**Document text:**
This recruiting resulted in a group that was markedly different from Santa Clara County’s overall population in a couple ways: Certain zip codes and white women were overrepresented; Latino and Asian people were underrepresented. Given they were Facebook users, the test likely didn’t include people without internet access.
When calculating the estimated infections, the researchers accounted for these differences as well as the test’s accuracy rates in order to try to make their results representative of the county. They didn’t adjust for age, though, even though some of the age groups were also not representative: 5% of participants were over 64, compared with 13% in the county. Sood said that they did not have enough participants across age groups to adjust for age.
All these decisions, among others, influenced the final estimate of infections. When the demographic and geographic differences were adjusted for, the percentage of positive results across the population, 1.5%, nearly doubled.
Kilpatrick believes the researchers did themselves a disservice by not recruiting a more representative group from the get-go. “If the group that did the Stanford study had asked any of the scientists who do these studies all the time, ‘We’re thinking of recruiting on Facebook,’ we’d say, ‘Don’t do it,’” he said.

**Records:**
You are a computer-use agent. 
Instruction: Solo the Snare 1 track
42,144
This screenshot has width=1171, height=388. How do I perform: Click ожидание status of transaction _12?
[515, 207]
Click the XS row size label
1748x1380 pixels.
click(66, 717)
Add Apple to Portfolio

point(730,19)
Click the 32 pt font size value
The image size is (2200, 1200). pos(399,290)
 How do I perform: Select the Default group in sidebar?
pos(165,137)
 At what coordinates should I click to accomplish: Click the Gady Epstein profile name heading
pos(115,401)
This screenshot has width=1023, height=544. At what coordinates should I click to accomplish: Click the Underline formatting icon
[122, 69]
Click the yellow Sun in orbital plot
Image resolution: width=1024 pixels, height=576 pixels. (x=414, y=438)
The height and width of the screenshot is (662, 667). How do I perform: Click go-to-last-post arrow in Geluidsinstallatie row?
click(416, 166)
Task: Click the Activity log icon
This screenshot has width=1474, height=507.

**What is needed:** In the text about the Stanford study, what percentage of the participants were over 64?

**Exercise result:** 5%, compared with 13% in the county.